The exploration of a living brain has made significant progress in the last ten years thanks to optogenetics, a set of technologies that makes neurones sensitive to light (through genetic manipulation by inserting a virus into the neurone) light the neurones and detect their electrical activity (see video clip for a better explanation).
So far experiments have been carried out on animals, mice in particular, and this is fine since "brains are brains" and understanding the machinery of one brings knowledge to understand all the others. Clearly there are differences and researchers would love to peer inside human brains as well.
A prerequisite is a significant improvement in optogenetics, in its technologies.
One step in this direction has been announced by MIT RLE (Research Laboratory of Electronics). Researchers have created a probe, thinner than a hair, that can be inserted in a brain with minimal side effect.

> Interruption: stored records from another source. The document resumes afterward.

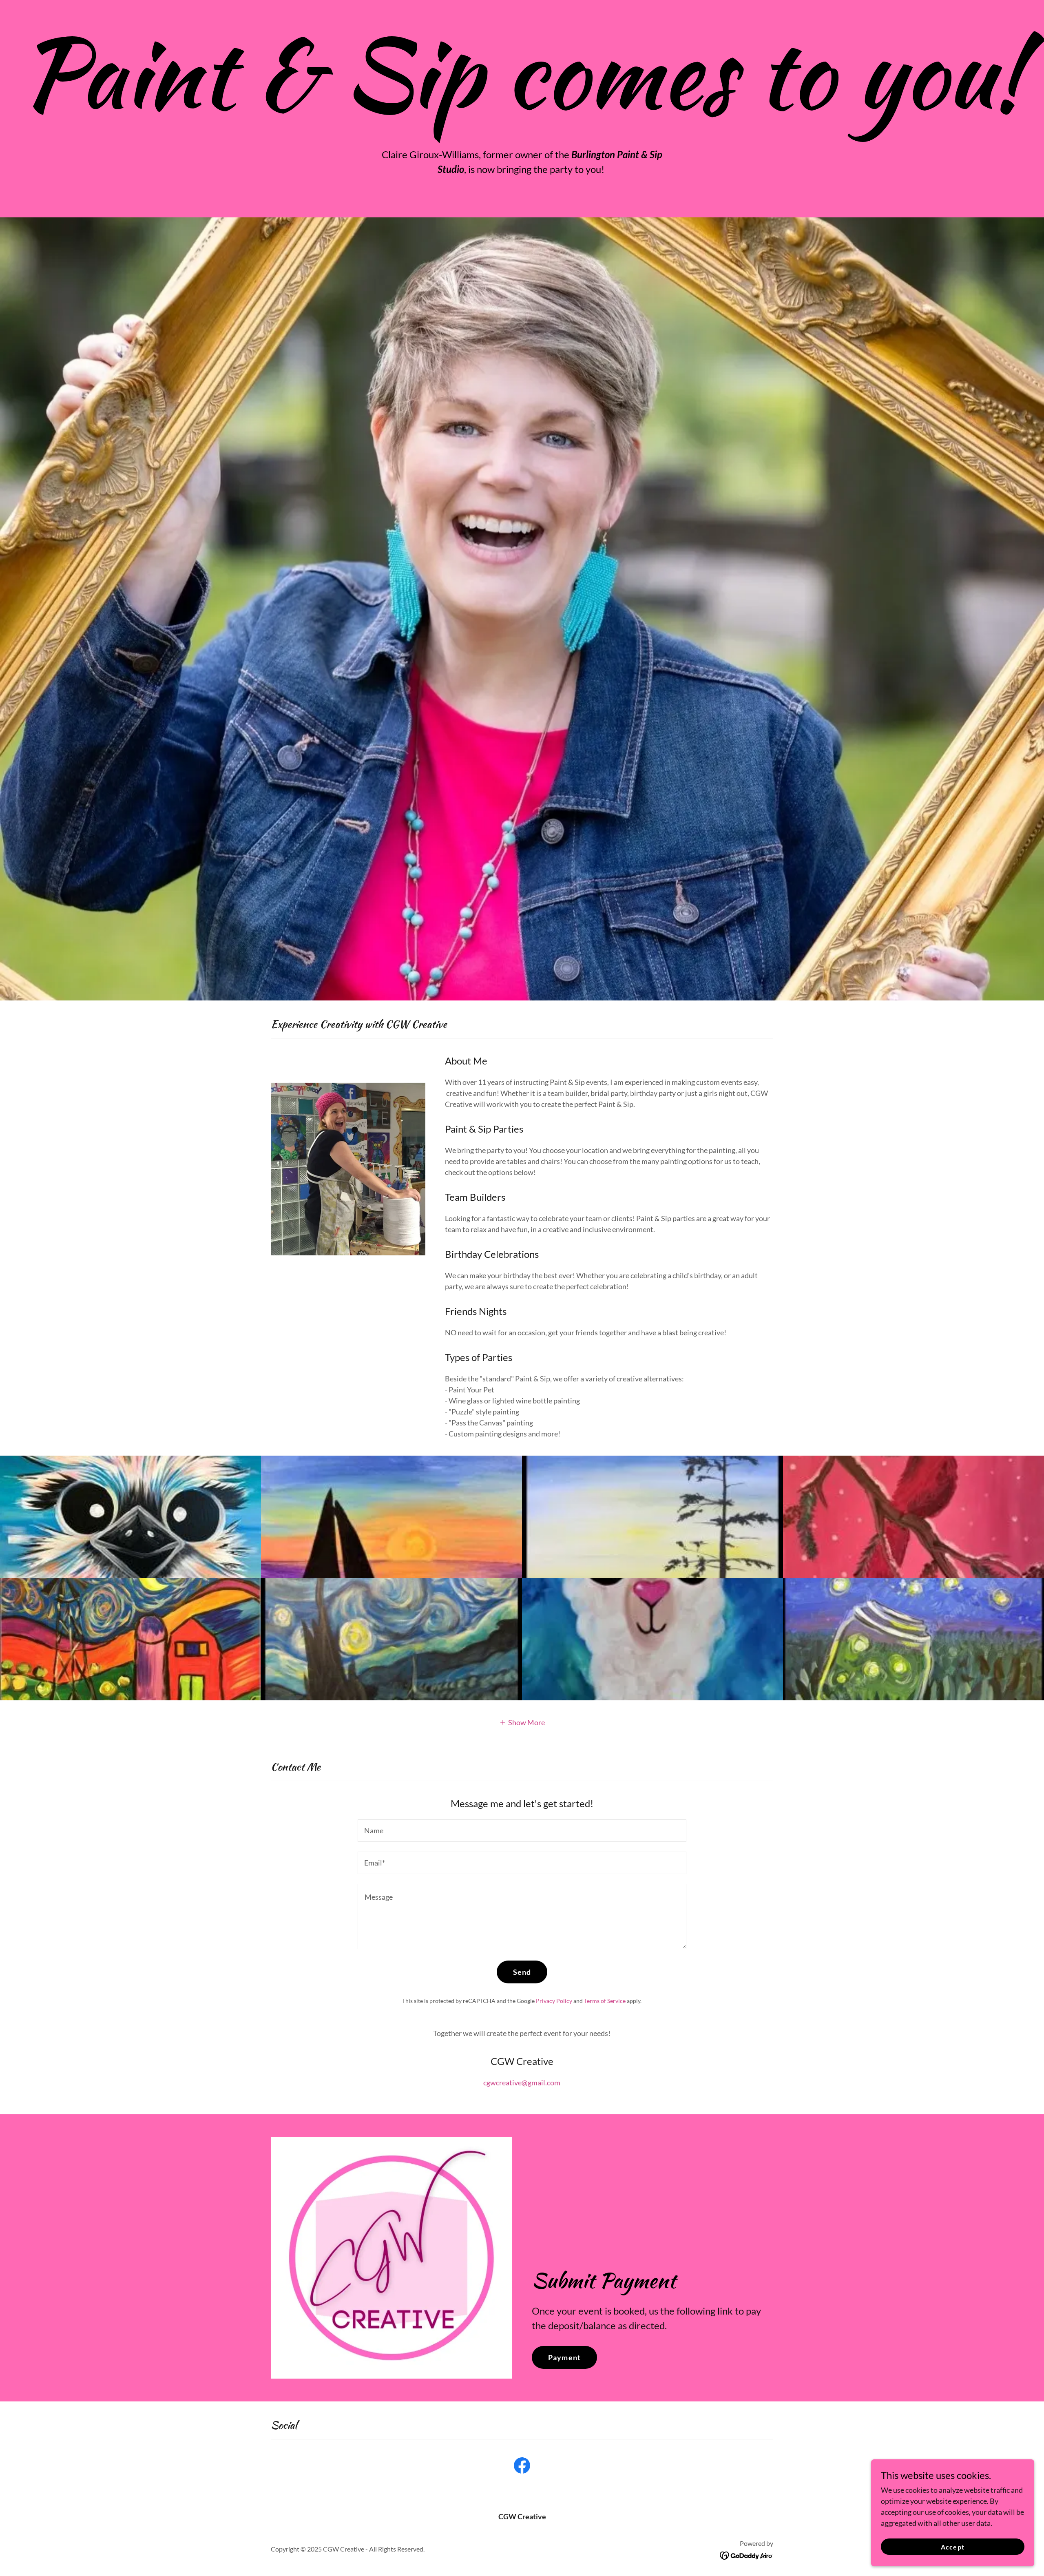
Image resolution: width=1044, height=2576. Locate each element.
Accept (952, 2547)
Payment (564, 2357)
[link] (522, 2467)
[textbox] (522, 1830)
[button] (522, 1721)
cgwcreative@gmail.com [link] (521, 2082)
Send (522, 1971)
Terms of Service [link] (605, 2000)
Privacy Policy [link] (554, 2000)
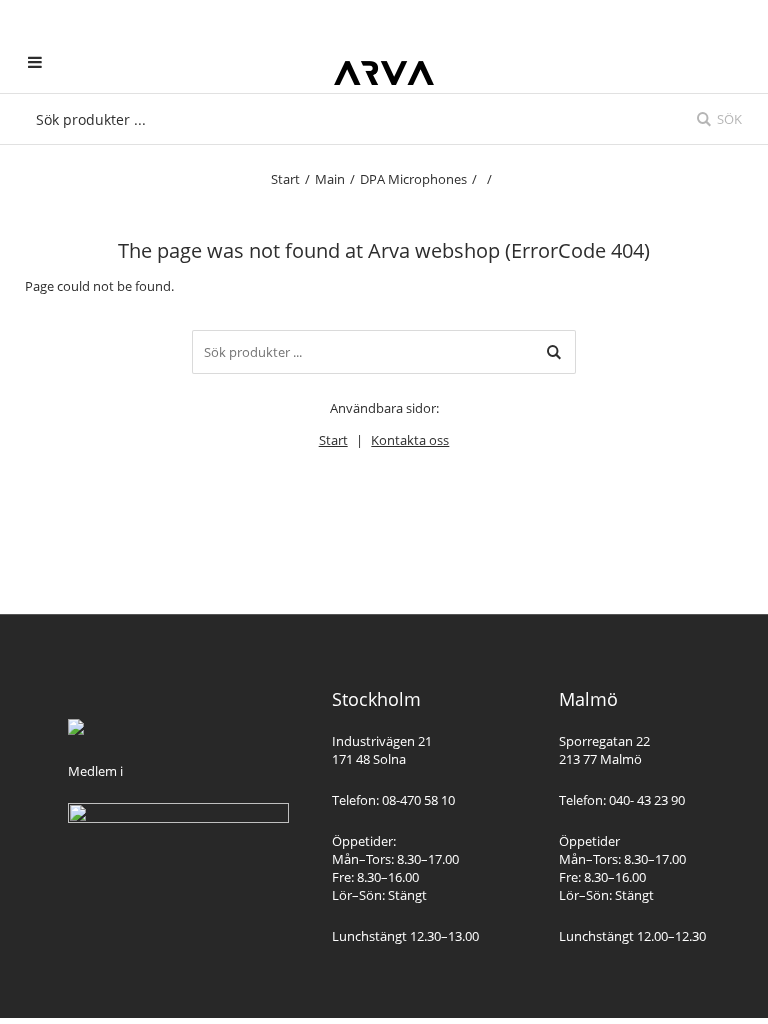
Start (285, 179)
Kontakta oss (410, 440)
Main (330, 179)
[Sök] (554, 352)
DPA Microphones (413, 179)
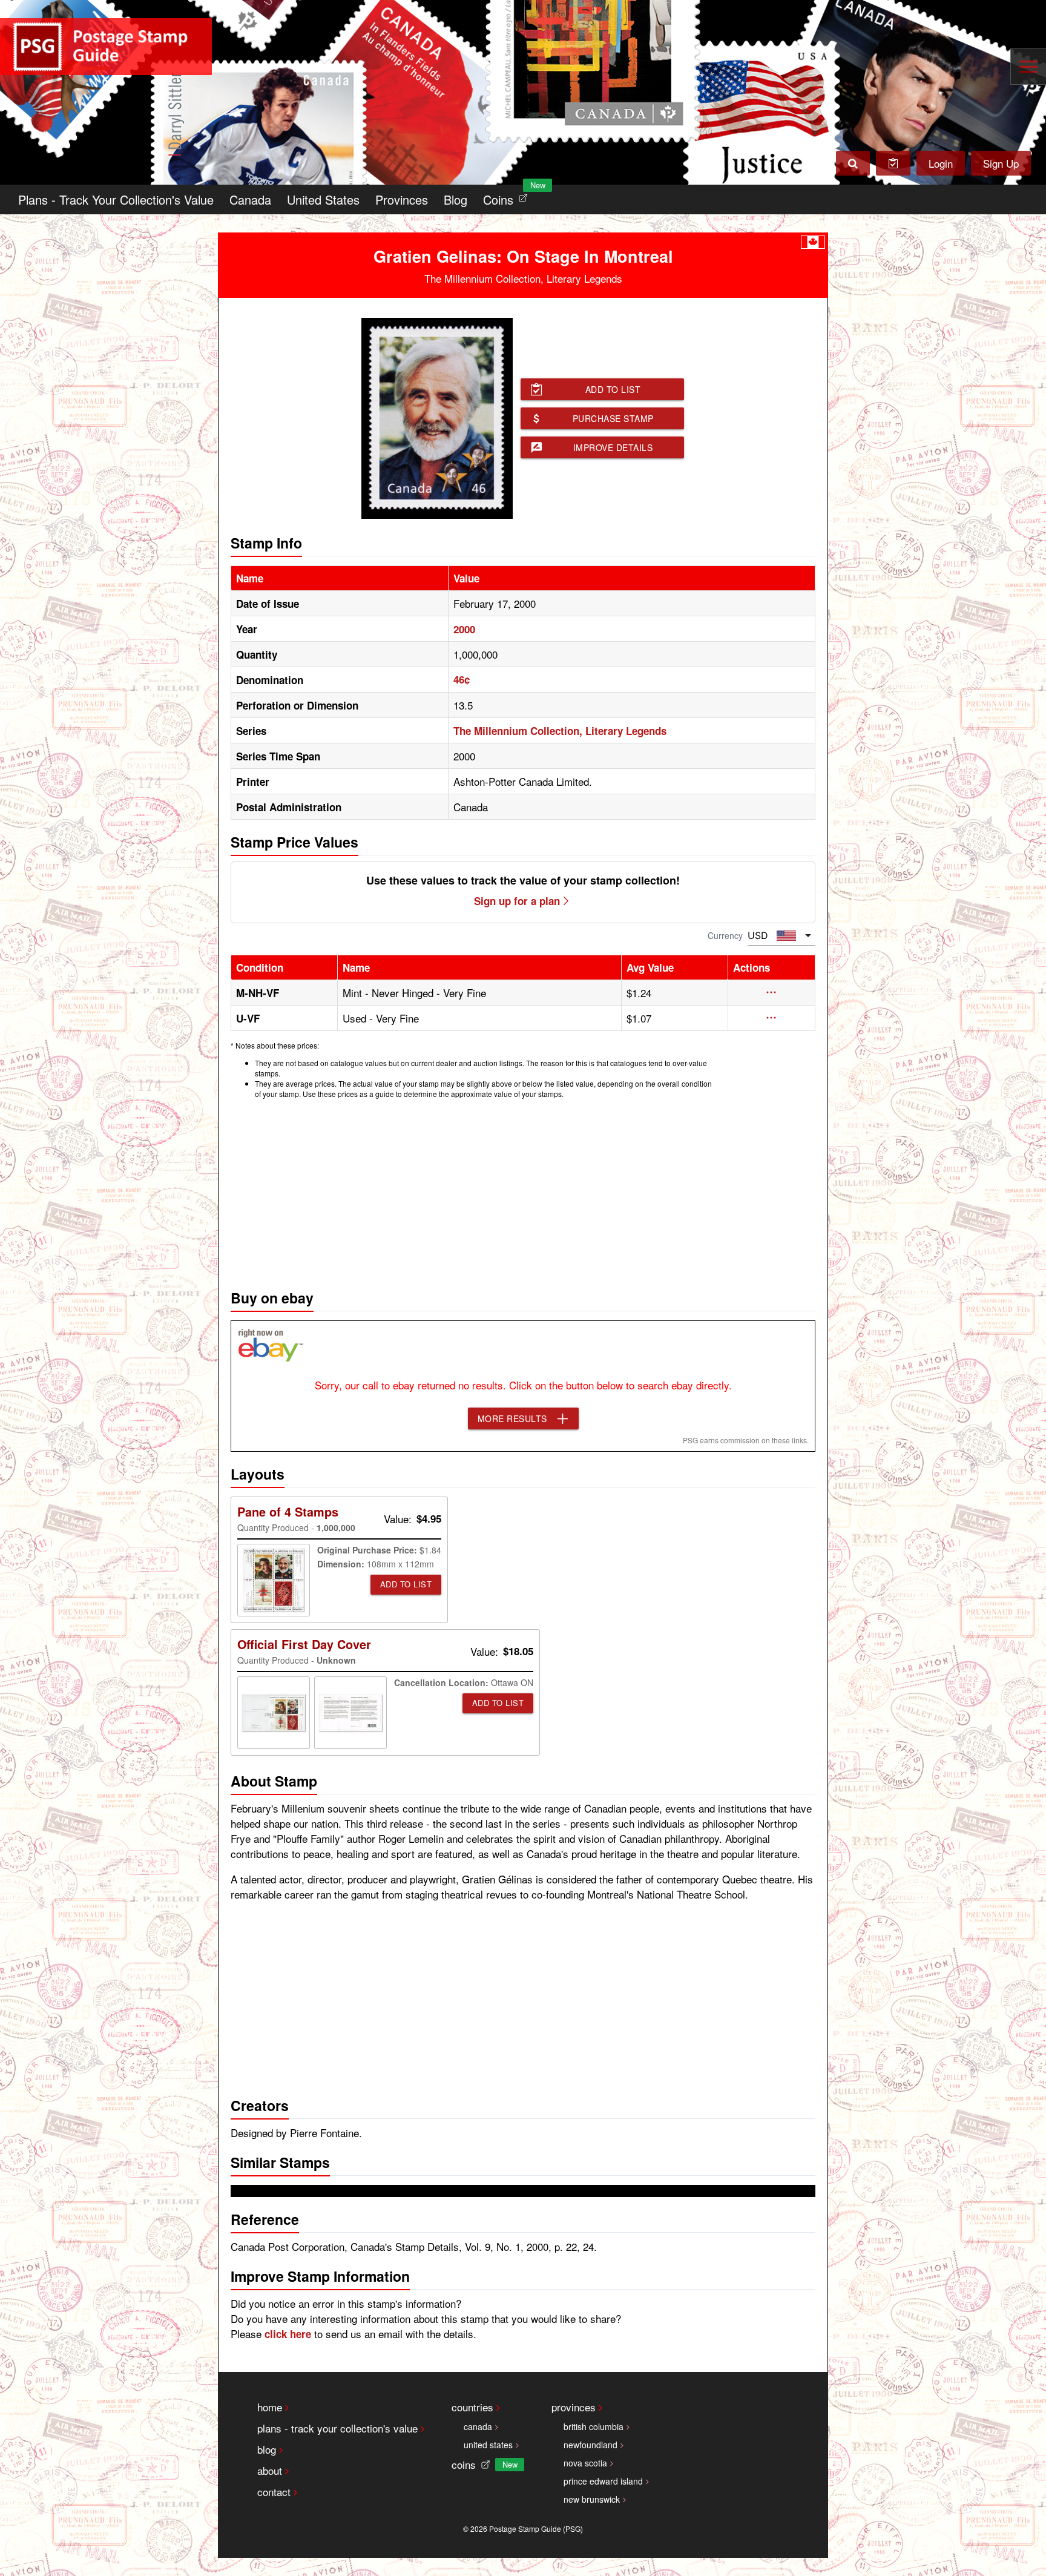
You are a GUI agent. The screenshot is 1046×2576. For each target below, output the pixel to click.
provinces (573, 2406)
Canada (250, 199)
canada (478, 2426)
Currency (725, 935)
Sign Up (1001, 163)
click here (288, 2334)
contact (274, 2491)
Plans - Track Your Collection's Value (116, 199)
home (269, 2406)
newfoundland (590, 2445)
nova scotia (585, 2463)
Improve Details (613, 447)
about (269, 2470)
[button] (771, 992)
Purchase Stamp (613, 418)
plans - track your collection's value (337, 2428)
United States (323, 199)
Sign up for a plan (517, 901)
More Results (512, 1418)
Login (941, 163)
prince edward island (603, 2481)
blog (266, 2449)
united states (488, 2445)
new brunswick (592, 2499)
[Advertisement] (523, 1191)
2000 (464, 629)
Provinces (401, 199)
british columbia (593, 2426)
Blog (455, 199)
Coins (508, 196)
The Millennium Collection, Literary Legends (559, 730)
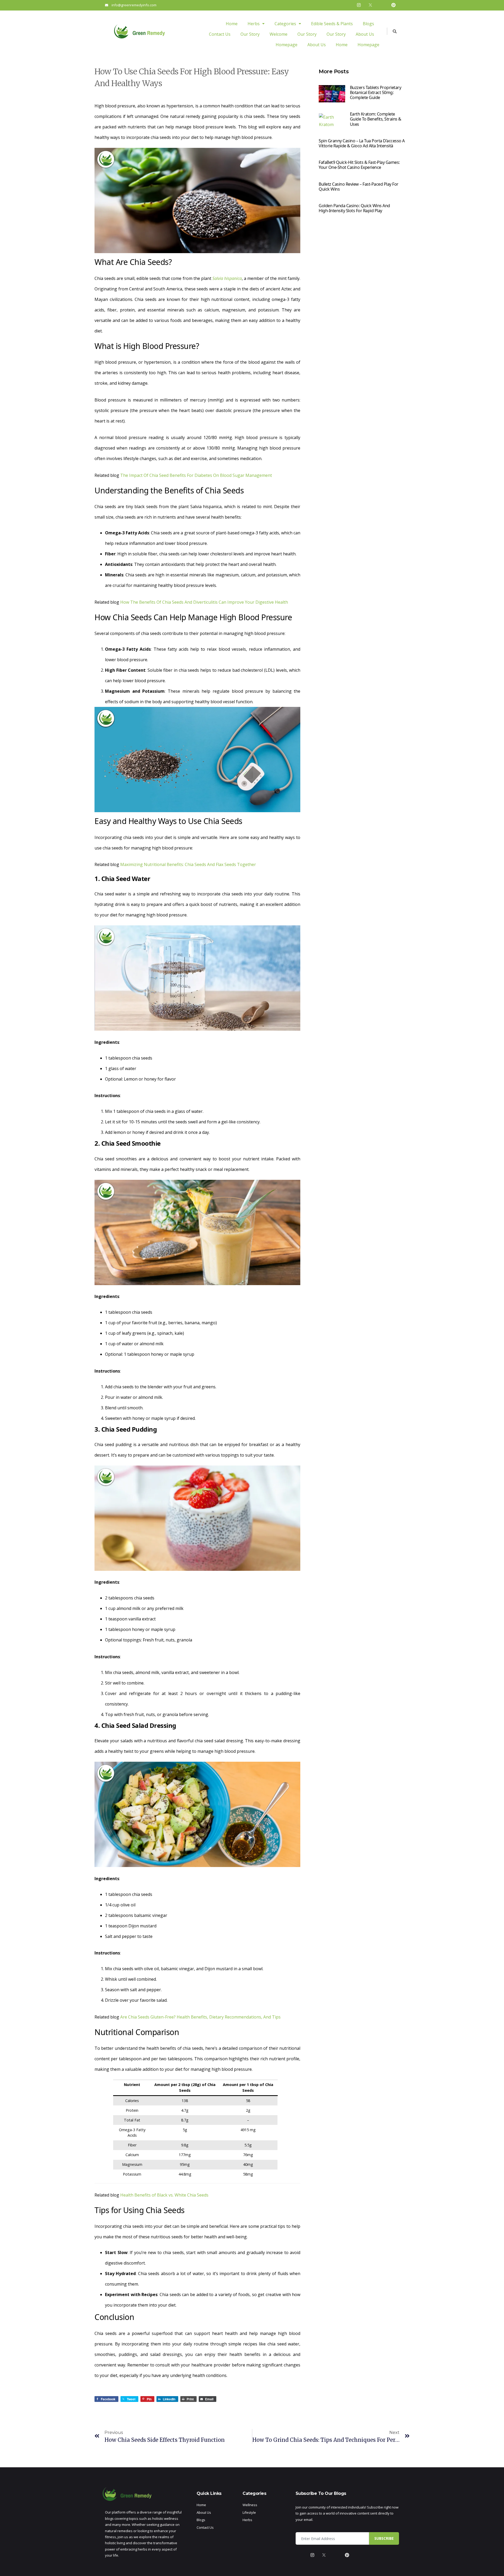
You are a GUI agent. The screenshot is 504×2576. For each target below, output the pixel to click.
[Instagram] (359, 5)
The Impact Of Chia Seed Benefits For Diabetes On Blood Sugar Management (196, 475)
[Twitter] (370, 5)
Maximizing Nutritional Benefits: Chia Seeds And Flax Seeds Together (188, 864)
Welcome (278, 34)
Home (232, 24)
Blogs (368, 24)
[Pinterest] (393, 5)
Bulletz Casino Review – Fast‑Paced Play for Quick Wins (358, 186)
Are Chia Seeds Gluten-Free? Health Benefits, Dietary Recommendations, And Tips (200, 2017)
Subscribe (384, 2538)
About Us (365, 34)
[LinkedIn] (382, 5)
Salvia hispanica (227, 278)
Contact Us (219, 34)
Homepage (286, 45)
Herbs (254, 24)
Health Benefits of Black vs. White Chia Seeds (164, 2195)
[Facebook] (347, 5)
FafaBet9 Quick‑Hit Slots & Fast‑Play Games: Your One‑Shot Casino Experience (359, 164)
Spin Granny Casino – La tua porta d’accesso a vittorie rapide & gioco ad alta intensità (362, 143)
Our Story (250, 34)
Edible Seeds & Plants (332, 24)
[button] (256, 23)
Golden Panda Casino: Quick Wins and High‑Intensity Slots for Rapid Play (354, 208)
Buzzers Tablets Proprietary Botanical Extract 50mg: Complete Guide (375, 92)
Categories (285, 24)
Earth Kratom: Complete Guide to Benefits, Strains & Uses (375, 119)
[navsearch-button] (392, 31)
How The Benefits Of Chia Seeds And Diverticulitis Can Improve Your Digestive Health (204, 602)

The probe contains 2 microfluidic channels to inject viruses to carry opsin to condition the neurones to respond to light, an optical waveguide to illuminate the neurones and six electrodes to detect neurones electrical activity.  The probe is so thin (200µm) and light (0.5g) that several of them can be inserted in a mice brain without compromising the brain activity. This allows researchers to monitor various parts of the brain in parallel. Additionally, the probe is made with biocompatible materials, polyethylene with graphite flacks,  so it can remain in the brain for quite some time with no adverse reaction.
If you have 20 minutes to spare take a look at the second video clip. It shows the convergence of may technologies to help us understand the brain. It looks like science fiction, but it is … just science!
We are on track with the forecast of 2020 being the decade of the brain.

About Roberto Saracco

Roberto Saracco fell in love with technology and its implications long time ago. His background is in math and computer science. He's currently the Chair of the Symbiotic Autonomous Systems Initiative of IEEE-FDC. Until April 2017 he led the EIT Digital Italian Node and up to September 2018 he was the Head of the EIT Digital Industrial Doctoral School. Previously, up to December 2011, he was the Director of the Telecom Italia Future Centre in Venice, looking at the interplay of technology evolution, economics and society. At the turn of the century he led a World Bank-Infodev project to stimulate entrepreneurship in Latin America. He is a senior member of IEEE where he leads the Industry Advisory Board within the Future Directions Committee. He teaches a Master course on Technology Forecasting and Market impact at the University of Trento. He has published over 100 papers in journals and magazines and 14 books. He writes a daily blog,  http://sites.ieee.org/futuredirections/category/blog/, with commentary on innovation in various technology and market areas.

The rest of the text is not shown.